▸ How to complete this task
Images in the data are to be skipped, while every line is restated exactly as written.

▸ Data under study
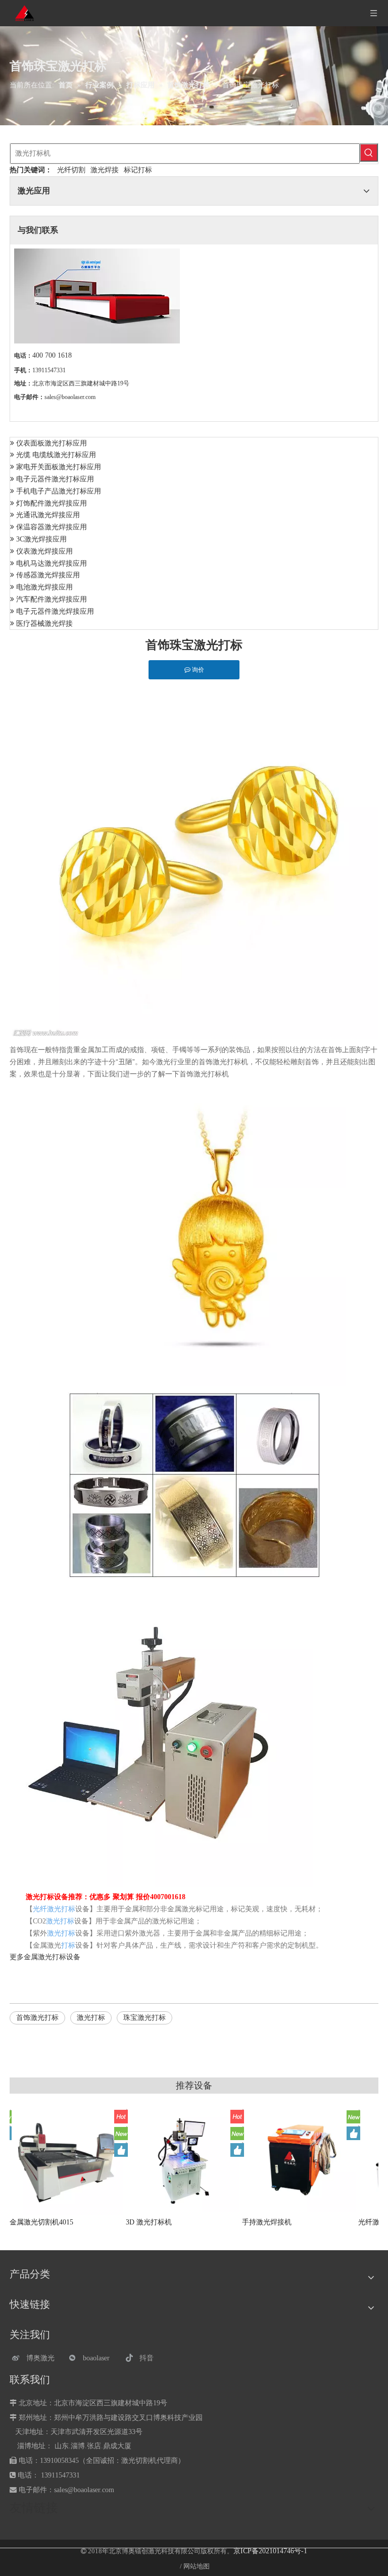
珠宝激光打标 (144, 2017)
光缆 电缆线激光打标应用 (56, 455)
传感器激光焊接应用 (48, 575)
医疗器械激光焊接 (44, 623)
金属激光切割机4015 (59, 2222)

▸ Exercise answer
珠宝激光打标 (144, 2017)
光缆 电缆线激光打标应用 (56, 455)
传感器激光焊接应用 (48, 575)
医疗器械激光焊接 (44, 623)
金属激光切割机4015 (59, 2222)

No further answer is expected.